■ PROBLEM TO SOLVE
All lines from the one containing "ชีวภัณฑ์อินทรีย์ (Antagonistic microorganism)" to the end of the data below are to be returned exactly, both ends included, with nothing added.

(Source records)
Content starts
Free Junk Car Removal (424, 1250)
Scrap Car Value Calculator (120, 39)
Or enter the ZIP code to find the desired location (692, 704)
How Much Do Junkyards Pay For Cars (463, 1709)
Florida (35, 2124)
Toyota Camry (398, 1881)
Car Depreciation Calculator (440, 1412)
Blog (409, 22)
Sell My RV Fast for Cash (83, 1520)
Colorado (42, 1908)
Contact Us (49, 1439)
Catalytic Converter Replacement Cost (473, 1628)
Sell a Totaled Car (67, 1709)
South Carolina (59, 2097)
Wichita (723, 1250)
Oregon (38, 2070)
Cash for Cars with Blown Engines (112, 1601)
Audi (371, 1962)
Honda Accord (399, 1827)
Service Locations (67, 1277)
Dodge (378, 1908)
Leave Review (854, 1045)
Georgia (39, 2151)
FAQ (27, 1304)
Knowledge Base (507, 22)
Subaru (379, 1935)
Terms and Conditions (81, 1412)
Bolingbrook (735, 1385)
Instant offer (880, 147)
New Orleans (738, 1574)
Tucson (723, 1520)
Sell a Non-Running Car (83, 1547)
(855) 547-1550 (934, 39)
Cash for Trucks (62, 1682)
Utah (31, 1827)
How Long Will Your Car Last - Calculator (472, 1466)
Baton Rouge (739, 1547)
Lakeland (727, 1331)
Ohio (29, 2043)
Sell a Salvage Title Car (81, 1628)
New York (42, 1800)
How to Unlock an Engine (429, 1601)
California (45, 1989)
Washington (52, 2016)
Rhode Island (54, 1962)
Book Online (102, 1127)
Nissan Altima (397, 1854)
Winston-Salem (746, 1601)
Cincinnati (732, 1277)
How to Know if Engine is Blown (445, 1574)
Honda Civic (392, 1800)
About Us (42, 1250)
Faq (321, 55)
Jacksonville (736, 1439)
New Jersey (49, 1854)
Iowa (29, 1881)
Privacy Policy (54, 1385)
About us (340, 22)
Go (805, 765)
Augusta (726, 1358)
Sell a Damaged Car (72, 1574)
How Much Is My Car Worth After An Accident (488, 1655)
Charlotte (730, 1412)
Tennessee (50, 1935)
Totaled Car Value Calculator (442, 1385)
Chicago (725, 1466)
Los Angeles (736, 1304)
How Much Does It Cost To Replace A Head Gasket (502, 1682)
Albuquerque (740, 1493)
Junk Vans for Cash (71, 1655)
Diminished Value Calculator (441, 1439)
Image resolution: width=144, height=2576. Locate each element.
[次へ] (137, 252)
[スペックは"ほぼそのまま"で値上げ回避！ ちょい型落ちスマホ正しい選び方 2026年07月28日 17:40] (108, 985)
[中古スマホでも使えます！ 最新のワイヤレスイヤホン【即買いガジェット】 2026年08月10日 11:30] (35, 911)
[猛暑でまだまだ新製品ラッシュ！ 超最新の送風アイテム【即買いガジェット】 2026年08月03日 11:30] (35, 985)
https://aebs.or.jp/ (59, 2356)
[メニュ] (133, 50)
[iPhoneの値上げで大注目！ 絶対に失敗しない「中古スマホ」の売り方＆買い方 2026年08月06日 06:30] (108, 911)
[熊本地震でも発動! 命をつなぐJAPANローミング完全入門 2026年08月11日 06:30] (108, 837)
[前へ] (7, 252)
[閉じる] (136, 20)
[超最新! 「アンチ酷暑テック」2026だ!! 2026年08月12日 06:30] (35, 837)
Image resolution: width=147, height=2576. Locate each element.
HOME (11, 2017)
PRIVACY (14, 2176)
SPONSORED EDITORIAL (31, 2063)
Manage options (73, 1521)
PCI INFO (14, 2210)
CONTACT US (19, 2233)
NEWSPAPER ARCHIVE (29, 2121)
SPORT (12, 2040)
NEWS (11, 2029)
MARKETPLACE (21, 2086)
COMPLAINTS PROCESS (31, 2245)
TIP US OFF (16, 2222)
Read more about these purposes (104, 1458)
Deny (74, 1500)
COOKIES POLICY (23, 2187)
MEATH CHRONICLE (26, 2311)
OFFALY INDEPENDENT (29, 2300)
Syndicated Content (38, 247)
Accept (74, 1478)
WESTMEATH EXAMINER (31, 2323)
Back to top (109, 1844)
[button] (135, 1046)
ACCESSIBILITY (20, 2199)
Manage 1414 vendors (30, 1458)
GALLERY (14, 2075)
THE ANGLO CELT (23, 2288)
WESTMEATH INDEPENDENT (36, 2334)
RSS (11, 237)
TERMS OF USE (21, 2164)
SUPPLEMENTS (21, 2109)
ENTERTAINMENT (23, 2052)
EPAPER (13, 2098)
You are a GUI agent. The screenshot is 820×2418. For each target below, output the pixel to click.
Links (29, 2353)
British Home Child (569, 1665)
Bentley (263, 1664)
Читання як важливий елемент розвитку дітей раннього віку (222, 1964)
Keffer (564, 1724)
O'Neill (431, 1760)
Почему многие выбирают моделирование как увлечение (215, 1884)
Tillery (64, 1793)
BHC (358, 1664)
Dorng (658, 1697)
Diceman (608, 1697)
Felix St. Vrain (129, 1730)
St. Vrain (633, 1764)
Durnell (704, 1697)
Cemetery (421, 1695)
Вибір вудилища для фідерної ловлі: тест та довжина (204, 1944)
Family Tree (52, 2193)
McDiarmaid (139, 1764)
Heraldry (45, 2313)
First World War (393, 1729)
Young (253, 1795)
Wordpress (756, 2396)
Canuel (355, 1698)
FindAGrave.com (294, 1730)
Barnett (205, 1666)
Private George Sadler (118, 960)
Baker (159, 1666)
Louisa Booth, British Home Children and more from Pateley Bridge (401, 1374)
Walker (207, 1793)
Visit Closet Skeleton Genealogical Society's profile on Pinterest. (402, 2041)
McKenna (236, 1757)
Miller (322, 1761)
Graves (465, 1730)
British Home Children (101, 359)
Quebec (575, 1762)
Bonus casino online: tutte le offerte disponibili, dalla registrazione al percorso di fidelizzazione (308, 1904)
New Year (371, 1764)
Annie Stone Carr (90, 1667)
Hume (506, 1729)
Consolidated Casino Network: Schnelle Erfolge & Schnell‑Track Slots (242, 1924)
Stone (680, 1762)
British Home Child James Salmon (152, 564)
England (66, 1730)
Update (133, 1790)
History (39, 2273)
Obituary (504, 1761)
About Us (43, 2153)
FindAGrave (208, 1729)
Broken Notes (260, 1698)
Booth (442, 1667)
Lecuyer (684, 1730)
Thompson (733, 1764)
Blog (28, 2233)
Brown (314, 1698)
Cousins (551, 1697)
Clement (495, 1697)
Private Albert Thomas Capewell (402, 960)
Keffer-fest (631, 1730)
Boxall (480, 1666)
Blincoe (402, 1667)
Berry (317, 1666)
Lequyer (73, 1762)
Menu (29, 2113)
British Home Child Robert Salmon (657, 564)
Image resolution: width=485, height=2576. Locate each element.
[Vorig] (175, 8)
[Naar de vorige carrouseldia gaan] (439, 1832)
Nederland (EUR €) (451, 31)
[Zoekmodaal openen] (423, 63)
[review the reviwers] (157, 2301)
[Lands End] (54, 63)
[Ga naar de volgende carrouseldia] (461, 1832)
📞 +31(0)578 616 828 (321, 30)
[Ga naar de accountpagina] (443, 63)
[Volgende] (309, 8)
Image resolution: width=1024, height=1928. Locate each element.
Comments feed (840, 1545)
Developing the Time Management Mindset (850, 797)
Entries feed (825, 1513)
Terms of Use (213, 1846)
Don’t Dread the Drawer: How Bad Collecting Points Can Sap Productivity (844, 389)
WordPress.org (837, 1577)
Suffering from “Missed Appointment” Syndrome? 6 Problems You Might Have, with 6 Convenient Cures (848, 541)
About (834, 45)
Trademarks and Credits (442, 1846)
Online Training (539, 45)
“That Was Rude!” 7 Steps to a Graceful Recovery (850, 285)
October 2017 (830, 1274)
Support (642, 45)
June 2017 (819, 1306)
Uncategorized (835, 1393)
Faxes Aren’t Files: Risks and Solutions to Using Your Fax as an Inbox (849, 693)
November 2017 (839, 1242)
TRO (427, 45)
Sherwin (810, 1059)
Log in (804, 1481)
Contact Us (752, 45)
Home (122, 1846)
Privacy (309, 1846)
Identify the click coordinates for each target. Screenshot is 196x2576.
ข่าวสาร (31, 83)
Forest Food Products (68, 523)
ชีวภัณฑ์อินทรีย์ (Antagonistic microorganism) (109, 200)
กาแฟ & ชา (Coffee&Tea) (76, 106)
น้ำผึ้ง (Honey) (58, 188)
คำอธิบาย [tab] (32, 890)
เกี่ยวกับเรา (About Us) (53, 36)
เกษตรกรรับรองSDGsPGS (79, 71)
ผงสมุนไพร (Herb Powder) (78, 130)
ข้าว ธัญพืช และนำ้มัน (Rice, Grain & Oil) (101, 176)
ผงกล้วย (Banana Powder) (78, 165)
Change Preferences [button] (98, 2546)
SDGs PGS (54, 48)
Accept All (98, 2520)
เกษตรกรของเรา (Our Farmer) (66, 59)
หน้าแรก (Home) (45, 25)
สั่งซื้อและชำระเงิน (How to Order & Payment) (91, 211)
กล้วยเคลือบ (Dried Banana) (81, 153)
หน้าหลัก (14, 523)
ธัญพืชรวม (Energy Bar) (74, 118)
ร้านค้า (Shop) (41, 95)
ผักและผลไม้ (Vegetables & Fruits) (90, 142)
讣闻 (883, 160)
Content ends
■ WRITTEN ANSWER
ชีวภัณฑ์อินทรีย์ (Antagonistic microorganism) (109, 200)
กาแฟ & ชา (Coffee&Tea) (76, 106)
น้ำผึ้ง (Honey) (58, 188)
คำอธิบาย [tab] (32, 890)
เกี่ยวกับเรา (About Us) (53, 36)
เกษตรกรรับรองSDGsPGS (79, 71)
ผงสมุนไพร (Herb Powder) (78, 130)
ข้าว ธัญพืช และนำ้มัน (Rice, Grain & Oil) (101, 176)
ผงกล้วย (Banana Powder) (78, 165)
Change Preferences [button] (98, 2546)
SDGs PGS (54, 48)
Accept All (98, 2520)
เกษตรกรของเรา (Our Farmer) (66, 59)
หน้าแรก (Home) (45, 25)
สั่งซื้อและชำระเงิน (How to Order & Payment) (91, 211)
กล้วยเคลือบ (Dried Banana) (81, 153)
หน้าหลัก (14, 523)
ธัญพืชรวม (Energy Bar) (74, 118)
ร้านค้า (Shop) (41, 95)
ผักและผลไม้ (Vegetables & Fruits) (90, 142)
讣闻 (883, 160)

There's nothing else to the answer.